Thomas ARMSTRONG, of Rickergate, and William FORSTER, of Blackfriars  Street,
were charged with trespassing on land at Rickerby, belonging to Mr.  
MacINNES, on the 10th inst. - Mr. CLARKE prosecuted.

P. C. MARSHALL proved the charge. He noticed the defendants at the  
riverside, and saw them go to a field and “work” about some rabbit holes. He  went up
to them, and they said they were trying to get out a ferret they had  seen at
the holes. Subsequently the defendants went to the gamekeeper with Mr.  
MacINNES and asked them to let them off, and told them the ferret was at a  certain
part of the field. LITTLE, the gamekeeper, went down and got the  ferret.

Fined 5s and costs each.

____________

THEFT OF POTATOES.

John DAVIDSON, South Street, lately steward with Captain FARRER, Botcherby,  
was charged with stealing a large quantity of potatoes at various times
between  November 1879 and the 19th March last, the property of Captain FARRER of  
Botcherby.

Mr. Superintendent SEMPILL prosecuted, and Mr. ERRINGTON represented the  
prisoner. The case has been several times before the court.

Jane LOWTHIAN, Greystone, said she was an out worker on Captain FARRER’s  
farm. During the end of last year she took  quantities from four to five  stones
to various persons in and around Botcherby. She guessed at the weight.  She
always got orders from the prisoner where to take the potatoes, and she  never
received money on delivering them. She had delivered quantities of  potatoes to
persons living at Botcherby up to the middle of last month.
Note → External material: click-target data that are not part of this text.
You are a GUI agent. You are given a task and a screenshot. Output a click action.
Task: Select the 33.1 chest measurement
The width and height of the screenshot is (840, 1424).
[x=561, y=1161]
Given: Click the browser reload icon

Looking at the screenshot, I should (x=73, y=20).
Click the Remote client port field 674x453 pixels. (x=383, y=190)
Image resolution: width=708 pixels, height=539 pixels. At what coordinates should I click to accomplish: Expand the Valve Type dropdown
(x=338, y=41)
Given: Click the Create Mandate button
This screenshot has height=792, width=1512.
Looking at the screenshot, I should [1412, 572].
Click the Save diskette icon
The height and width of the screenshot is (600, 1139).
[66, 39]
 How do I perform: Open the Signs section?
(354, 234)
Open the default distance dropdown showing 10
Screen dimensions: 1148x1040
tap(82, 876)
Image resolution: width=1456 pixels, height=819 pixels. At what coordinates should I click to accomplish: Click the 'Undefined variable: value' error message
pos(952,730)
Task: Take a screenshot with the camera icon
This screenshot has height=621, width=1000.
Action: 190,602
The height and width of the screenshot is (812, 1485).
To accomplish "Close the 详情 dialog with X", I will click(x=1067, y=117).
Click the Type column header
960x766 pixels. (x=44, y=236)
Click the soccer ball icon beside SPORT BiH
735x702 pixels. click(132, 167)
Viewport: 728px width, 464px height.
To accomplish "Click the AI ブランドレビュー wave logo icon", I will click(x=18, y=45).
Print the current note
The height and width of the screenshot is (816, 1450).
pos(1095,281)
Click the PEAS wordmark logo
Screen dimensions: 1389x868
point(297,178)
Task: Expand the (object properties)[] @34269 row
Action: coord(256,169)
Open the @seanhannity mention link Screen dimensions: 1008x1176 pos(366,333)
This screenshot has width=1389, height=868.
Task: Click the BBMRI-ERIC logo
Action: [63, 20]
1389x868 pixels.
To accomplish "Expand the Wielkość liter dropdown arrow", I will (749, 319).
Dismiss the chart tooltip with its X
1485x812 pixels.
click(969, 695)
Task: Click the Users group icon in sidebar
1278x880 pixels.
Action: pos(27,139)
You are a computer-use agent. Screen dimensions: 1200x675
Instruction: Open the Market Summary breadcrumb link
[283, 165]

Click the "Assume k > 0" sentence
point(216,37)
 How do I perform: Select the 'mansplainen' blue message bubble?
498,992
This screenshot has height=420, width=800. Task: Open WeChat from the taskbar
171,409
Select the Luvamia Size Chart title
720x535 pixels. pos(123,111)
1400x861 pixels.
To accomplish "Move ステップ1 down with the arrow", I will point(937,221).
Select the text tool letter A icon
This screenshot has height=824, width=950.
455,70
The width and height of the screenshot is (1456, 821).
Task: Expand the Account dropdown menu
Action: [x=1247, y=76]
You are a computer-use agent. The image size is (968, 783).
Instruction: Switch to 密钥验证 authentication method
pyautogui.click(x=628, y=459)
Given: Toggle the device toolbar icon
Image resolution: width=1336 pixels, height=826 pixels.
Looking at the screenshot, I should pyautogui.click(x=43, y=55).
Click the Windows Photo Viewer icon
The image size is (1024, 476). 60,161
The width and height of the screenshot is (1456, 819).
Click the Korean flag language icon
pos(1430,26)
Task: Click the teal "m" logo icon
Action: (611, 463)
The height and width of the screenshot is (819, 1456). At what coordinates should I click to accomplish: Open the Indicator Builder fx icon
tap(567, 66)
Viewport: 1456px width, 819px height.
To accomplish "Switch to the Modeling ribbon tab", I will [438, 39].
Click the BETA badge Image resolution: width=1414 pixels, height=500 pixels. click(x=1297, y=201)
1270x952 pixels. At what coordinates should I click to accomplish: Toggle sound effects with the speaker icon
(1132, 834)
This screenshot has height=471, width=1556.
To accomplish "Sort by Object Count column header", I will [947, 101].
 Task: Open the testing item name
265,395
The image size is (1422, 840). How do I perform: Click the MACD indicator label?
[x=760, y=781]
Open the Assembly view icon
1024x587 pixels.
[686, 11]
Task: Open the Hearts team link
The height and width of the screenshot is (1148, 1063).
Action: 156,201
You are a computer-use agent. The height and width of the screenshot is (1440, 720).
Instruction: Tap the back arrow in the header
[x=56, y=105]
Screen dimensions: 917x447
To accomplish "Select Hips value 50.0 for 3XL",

Eight or nine witnesses gave evidence to the effect that they received  
potatoes from Jane LOWTHIAN, and that they paid the prisoner for them.

Mr. SEMPILL said there was also a charge against the prisoner for stealing  
several cartloads of hay and straw, and as the witness LOWTHIAN could give  
evidence on that charge, he asked the Bench if her examination would be taken  
that day or deferred?

Mr. ERRINGTON contended there was only the charge of stealing potatoes  
before the Court.

Mr. SEMPILL said the prisoner had been charged with stealing the hay and  
straw that morning. The Bench thought it would be advisable to finish the charge  
of the potatoes first.

Mr. G. H. DIXON, who took no part in deciding the case, said he was agent  
for Captain FARRER, and the prisoner was engaged to superintend the work at the  
farm at Botcherby. His instructions were to sell a cart load or two of
potatoes  in the market at Carlisle now and again, but there was no authority given
him to  sell potatoes anywhere else. The prisoner had not accounted for any
money  received from the witnesses who had stated they paid him for potatoes
received  by them.

Mr. ERRINGTON said the prisoner pleaded guilty, and he pointed out that the  
Bench had the power to deal with the case under the Summary Jurisdiction Act.
He  asked the Bench to take into consideration the fact that the prisoner had
been a  long time in the service of Mr. DIXON, and that up to that unfortunate
affair he  had borne a good character.

The Chairman announced that the Bench had decided to deal with the case. It  
was clear the prisoner was guilty of a breach of trust, and he would be sent
to  prison for four months, with hard labour.